SGAM believes only firms with European ambitions are likely to plump for the Oeic structure in future, given the expense and hassle involved. But few firms have made the switch in recent times, anyway, with Legg Mason and Invesco Perpetual being notable exceptions. Legg Mason, which converted last September, argues that the Oeic structure, regardless of subsequent changes to the unit trust rules, allows it more flexibility and improves its ability to provide new and innovative investment products.
This has certainly been the main driver behind most conversions but the subsequent changes to the collective investment scheme sourcebook have largely eroded the advantages of Oeics. Previously, the only way groups could offer single-pricing and multiple share classes was through the Oeic structure.
Under the new rules, both features are also available to unit trusts, meaning that different unit classes can be offered to investors. All firms with unit trusts agree this is a major benefit and affords them much greater flexibility with their product ranges.
Perhaps as important, single-pricing – banned under the previous rules for structures other than Oeics – can now be applied to unit trusts. Threadneedle says this move, in particular, has essentially ruled out any chance of the company converting its remaining unit trusts to Oeics.
Communications director Richard Eats says: “I do not think we can convince ourselves at the moment that there would be sufficient benefit to change. We can single-price now, which was always one of the main benefits of Oeics. We can think of no compelling commercial reason to convert.”
Dual-pricing will continue to be allowed, for the time being at least, as a consultation paper on compulsion to move to single-pricing is due in the coming weeks. This could potentially become a contentious issue as many groups have structured their businesses around dual-pricing and to switch to single-pricing, with its costs and complexities, is something many are keen to avoid.
There is also the question of charges, which the FSA's new rules attempt to align. This is an important area as groups have clearly been taking advantage of the greater scope for additional charges, such as the cost of publishing share price, that the Oeic structure has afforded them.

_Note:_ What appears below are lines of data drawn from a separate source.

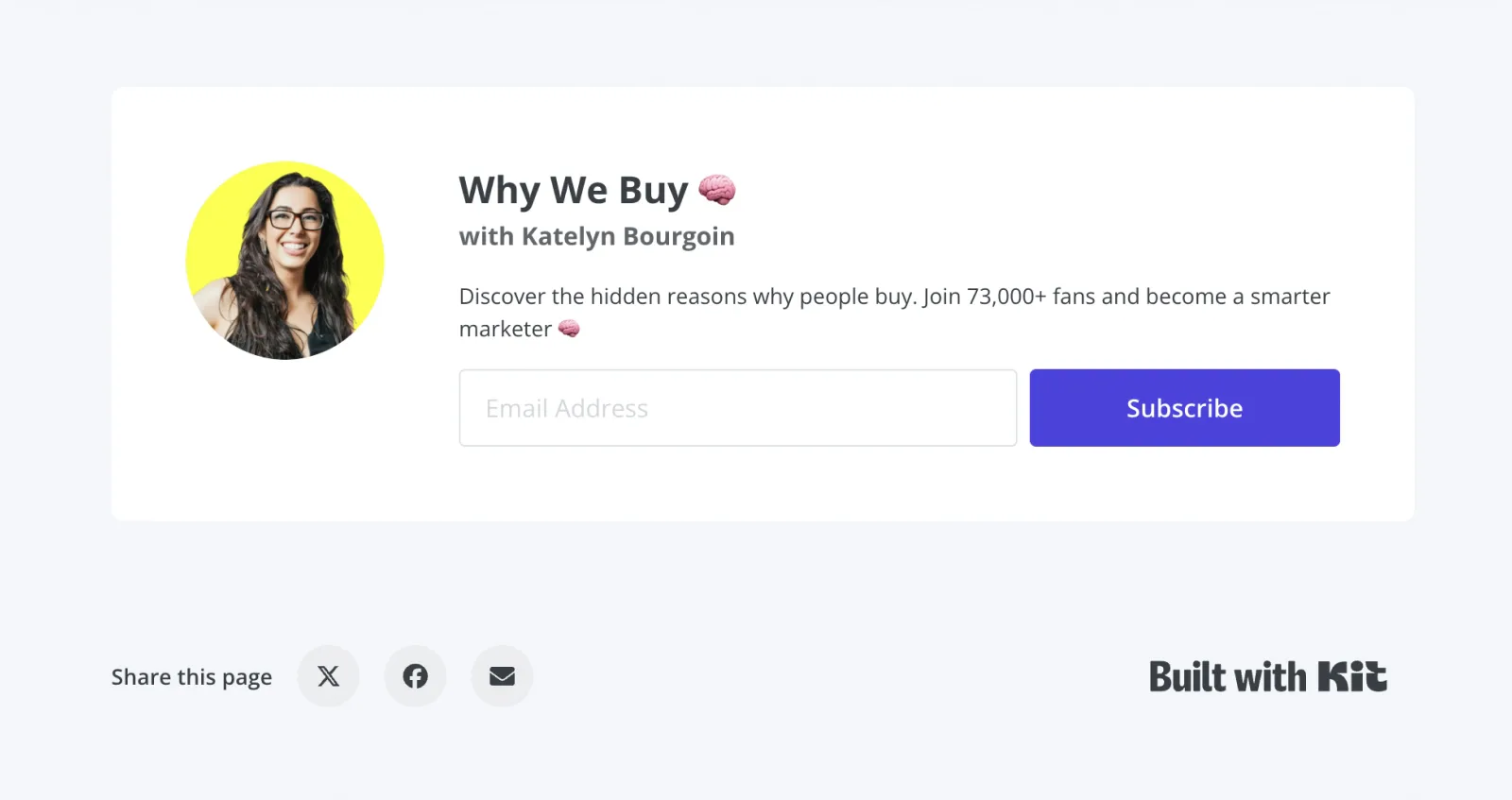The width and height of the screenshot is (1512, 800).
Task: Click Katelyn's circular profile photo
Action: [x=284, y=260]
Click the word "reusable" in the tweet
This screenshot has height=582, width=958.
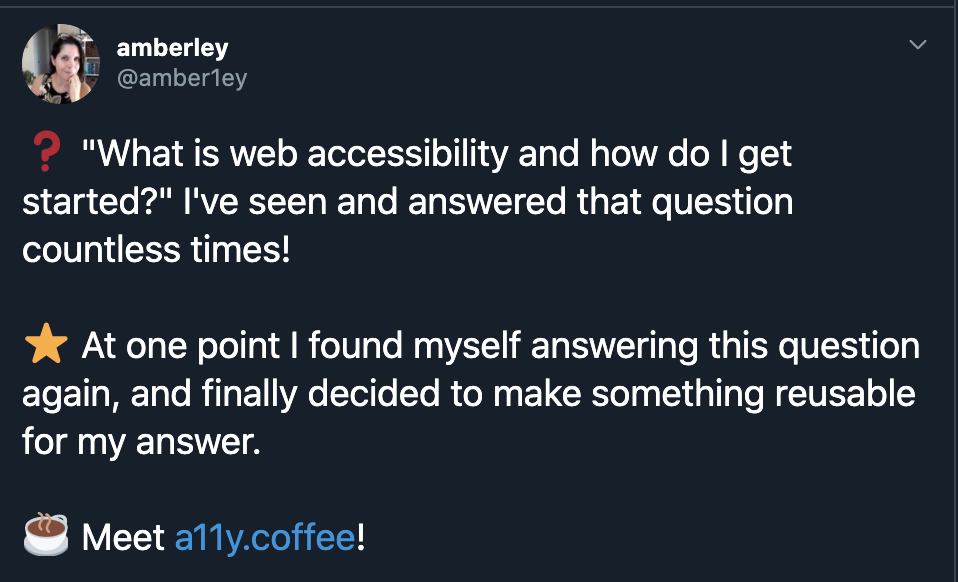pyautogui.click(x=845, y=393)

According to the latest research from Fitzrovia, the average Oeic has a total expense ratio of 1.69 per cent compared with 1.57 per cent for the average unit trust – a major discrepancy in a low-return environment. Now the FSA has aligned the respective charges, however, there is little point in groups converting if one of their intentions is to apply additional charges to their funds.

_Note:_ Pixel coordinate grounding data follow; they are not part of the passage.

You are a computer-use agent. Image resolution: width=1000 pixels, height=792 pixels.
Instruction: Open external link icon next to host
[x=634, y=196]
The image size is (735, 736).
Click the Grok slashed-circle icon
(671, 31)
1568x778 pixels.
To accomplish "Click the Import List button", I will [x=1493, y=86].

Given the FSA's comprehensive overhaul, are there any remaining incentives for groups to convert? According to some IFAs, the rule changes – or at least the knowledge of their impending implementation – have been deterring groups from switching for years.

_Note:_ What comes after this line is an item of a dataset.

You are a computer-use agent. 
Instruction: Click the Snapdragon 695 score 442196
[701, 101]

Charcol Aitchison & Colegrave head of investment services David Thomson says: “Groups have known about the rule changes for a long time. I have known about them for around six years. I think the knowledge that they were coming stayed the hand of many groups which might otherwise have gone down the Oeic route. I know we thought the new rules would serve our needs.”
But not everyone believes we have seen the last Oeic conversion. Companies have been able to adopt the new rules for new and existing funds since last month but they will only become compulsory in February 2007. Some experts believe that only when this deadline looms larger will groups begin to seriously reassess their positions.
Credit Suisse Asset Management product development manager Toby Hogbin says: “For the purposes of simplicity, both for the investor and for the groups in terms of administration, a number may well want to convert. At some point we will have to. Every firm will be making an assessment of what they want their range to look like. Oeics or unit trusts will be a consideration.”
In two years, many groups may also have begun to widen their ambitions into Europe, which is a more natural environment for Oeics. But for the time being, the levelling of the playing field will ensure that few groups follow SGAM down the conversion route.